- _TASK BRIEF_
Before printing the listing, strip out its pictures and keep everything else exact.

- _EXERCISE INPUT_
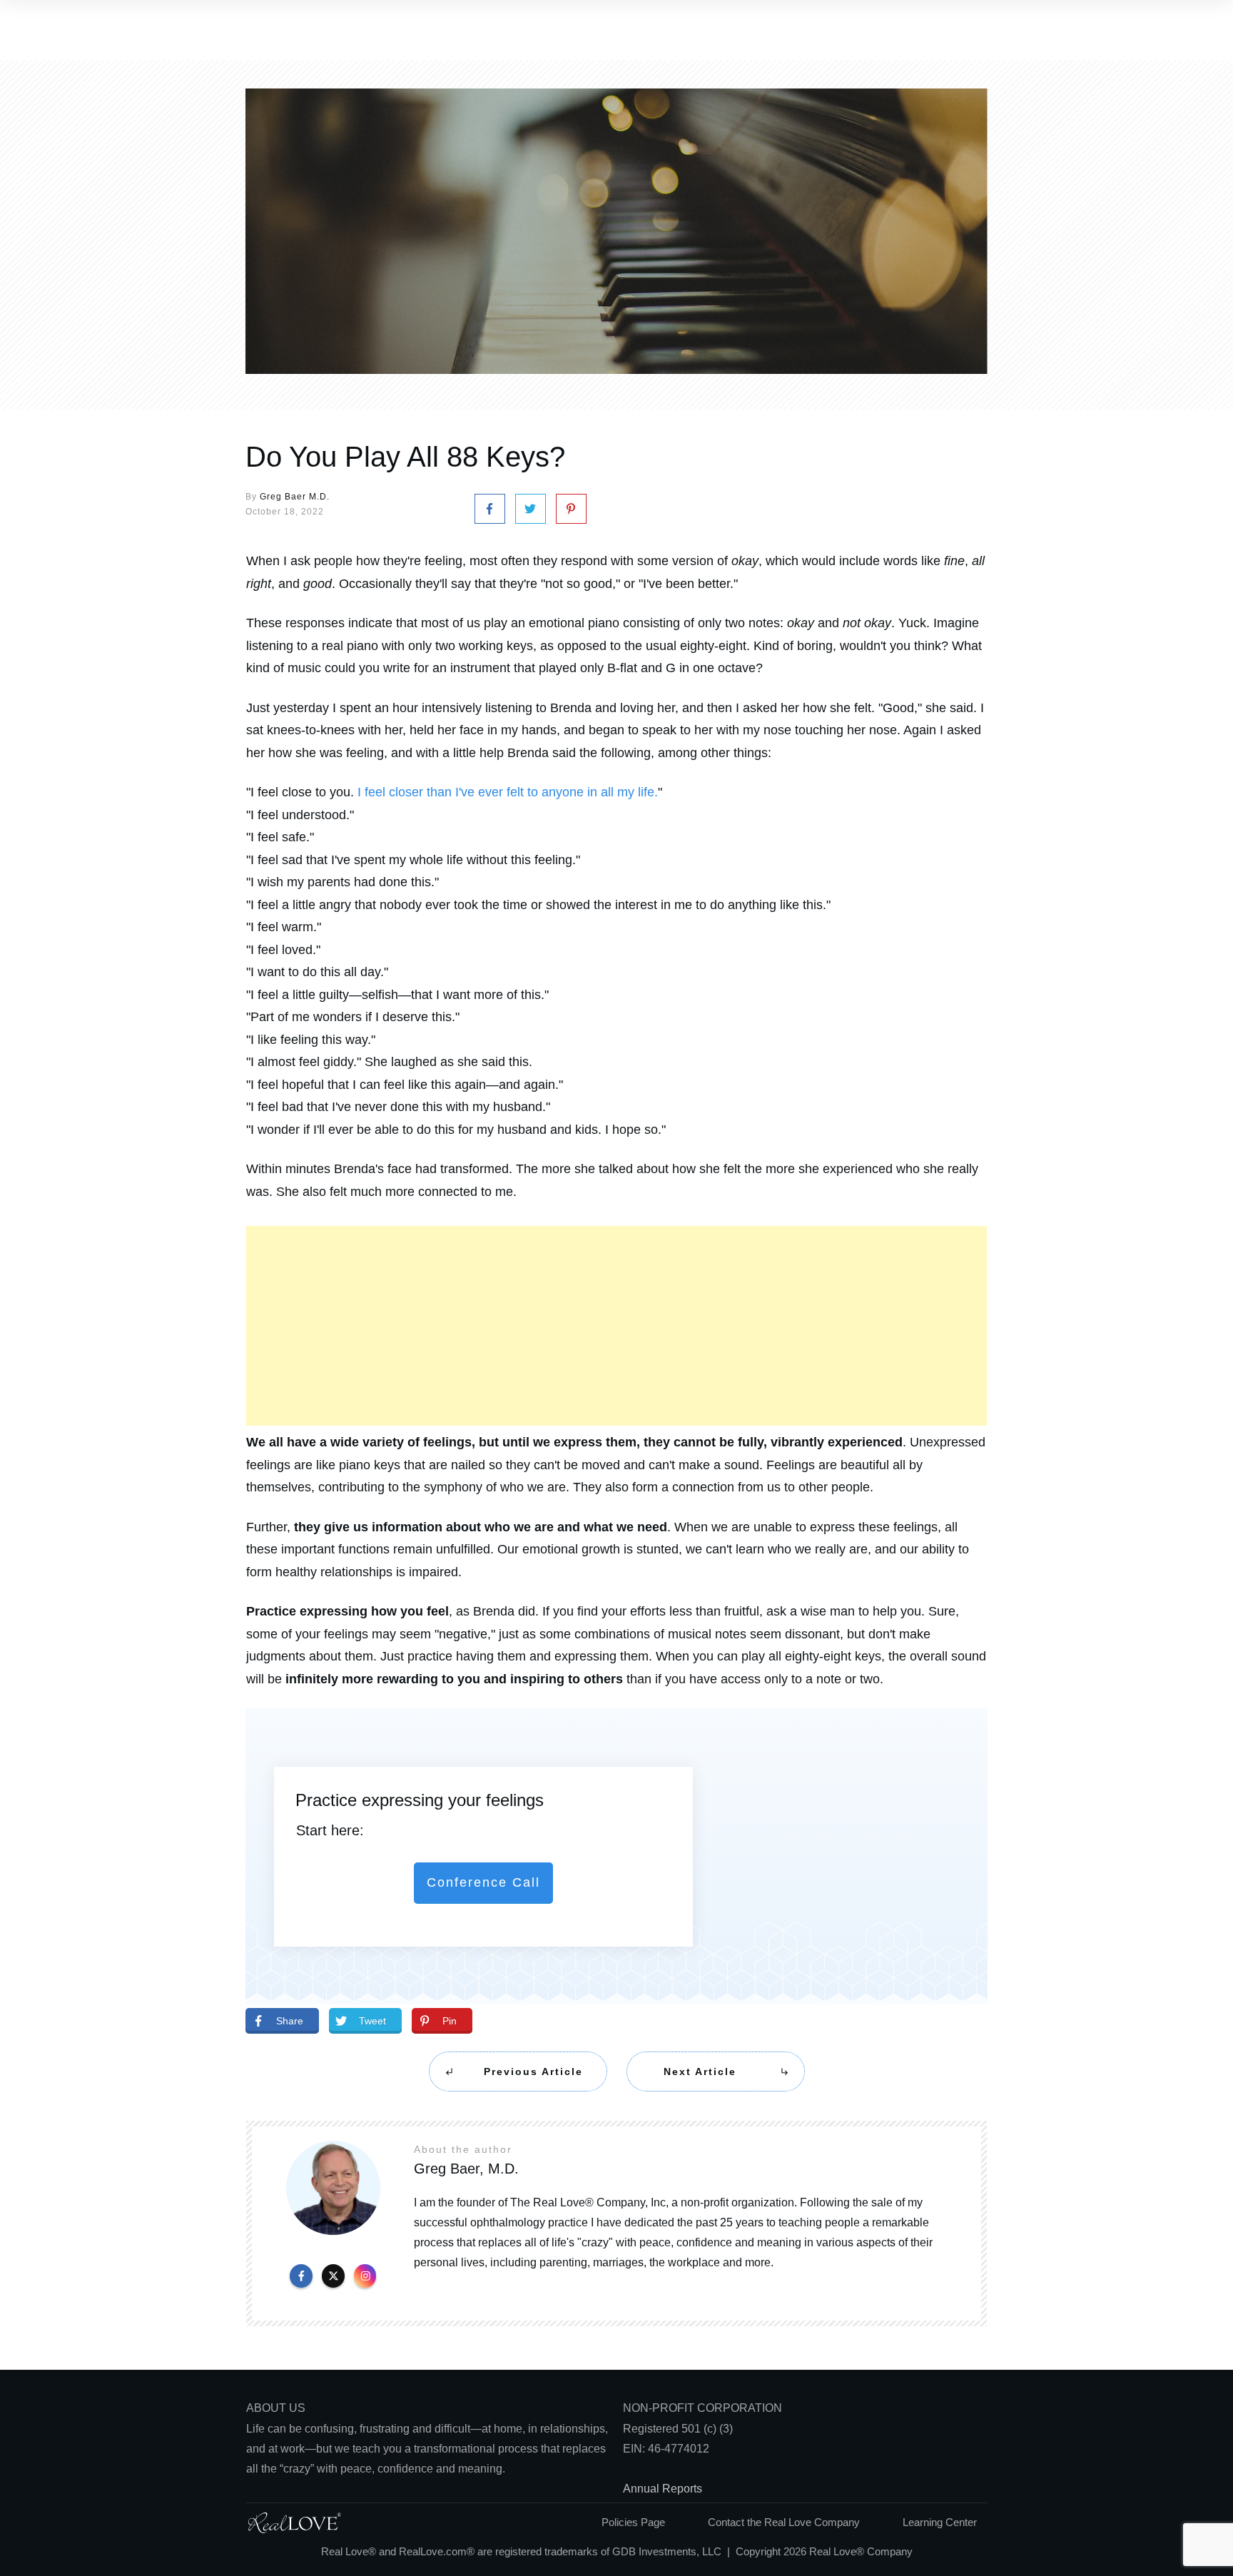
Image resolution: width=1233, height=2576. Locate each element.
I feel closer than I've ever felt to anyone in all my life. (507, 792)
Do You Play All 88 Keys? (405, 456)
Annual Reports (662, 2489)
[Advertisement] (616, 1326)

- _WRITTEN SOLUTION_
Image resolution: width=1233, height=2576. Locate each element.
I feel closer than I've ever felt to anyone in all my life. (507, 792)
Do You Play All 88 Keys? (405, 456)
Annual Reports (662, 2489)
[Advertisement] (616, 1326)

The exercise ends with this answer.